§ What the task asks: Nothing outside the range is wanted. Repeat exactly the lines below from the one with "The height and width of the screenshot is (784, 1528)." through the one with "Given: Click the GKG logo icon".

Segment Start: Input data

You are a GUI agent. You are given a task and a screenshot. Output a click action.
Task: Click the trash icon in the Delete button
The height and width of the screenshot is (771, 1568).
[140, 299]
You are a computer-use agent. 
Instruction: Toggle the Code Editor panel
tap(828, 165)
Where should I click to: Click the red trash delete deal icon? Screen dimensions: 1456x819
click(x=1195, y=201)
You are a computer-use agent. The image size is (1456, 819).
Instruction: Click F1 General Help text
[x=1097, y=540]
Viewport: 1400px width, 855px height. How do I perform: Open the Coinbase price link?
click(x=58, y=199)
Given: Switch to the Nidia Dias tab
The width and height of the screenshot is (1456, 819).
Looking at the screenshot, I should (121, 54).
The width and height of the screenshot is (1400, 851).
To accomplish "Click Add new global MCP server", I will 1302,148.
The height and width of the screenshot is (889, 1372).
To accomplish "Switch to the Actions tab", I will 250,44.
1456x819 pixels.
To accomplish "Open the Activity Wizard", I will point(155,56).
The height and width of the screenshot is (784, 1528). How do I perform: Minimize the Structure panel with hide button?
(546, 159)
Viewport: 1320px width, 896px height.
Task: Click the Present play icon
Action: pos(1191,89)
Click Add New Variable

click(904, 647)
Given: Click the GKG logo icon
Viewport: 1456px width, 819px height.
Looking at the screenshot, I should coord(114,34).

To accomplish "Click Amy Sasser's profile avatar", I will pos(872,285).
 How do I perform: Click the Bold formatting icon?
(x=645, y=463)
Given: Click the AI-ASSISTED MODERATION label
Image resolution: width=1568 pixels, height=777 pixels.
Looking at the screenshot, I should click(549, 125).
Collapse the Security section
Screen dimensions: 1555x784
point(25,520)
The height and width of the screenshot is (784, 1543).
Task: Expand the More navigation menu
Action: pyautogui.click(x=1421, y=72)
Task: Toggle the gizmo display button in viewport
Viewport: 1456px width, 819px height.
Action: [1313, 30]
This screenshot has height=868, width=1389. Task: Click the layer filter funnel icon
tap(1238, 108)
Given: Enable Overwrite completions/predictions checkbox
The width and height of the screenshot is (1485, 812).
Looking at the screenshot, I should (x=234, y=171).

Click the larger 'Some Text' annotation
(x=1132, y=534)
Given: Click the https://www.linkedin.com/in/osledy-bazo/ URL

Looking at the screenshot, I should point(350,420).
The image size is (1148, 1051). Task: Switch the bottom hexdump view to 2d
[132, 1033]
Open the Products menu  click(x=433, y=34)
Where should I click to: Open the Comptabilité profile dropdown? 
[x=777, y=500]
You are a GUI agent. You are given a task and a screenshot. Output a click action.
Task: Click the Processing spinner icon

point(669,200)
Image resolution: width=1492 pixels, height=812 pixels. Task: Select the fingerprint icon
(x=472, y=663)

Segment End: Input data

§ Exercise answer:
The height and width of the screenshot is (784, 1528). How do I perform: Minimize the Structure panel with hide button?
(546, 159)
Viewport: 1320px width, 896px height.
Task: Click the Present play icon
Action: pos(1191,89)
Click Add New Variable

click(904, 647)
Given: Click the GKG logo icon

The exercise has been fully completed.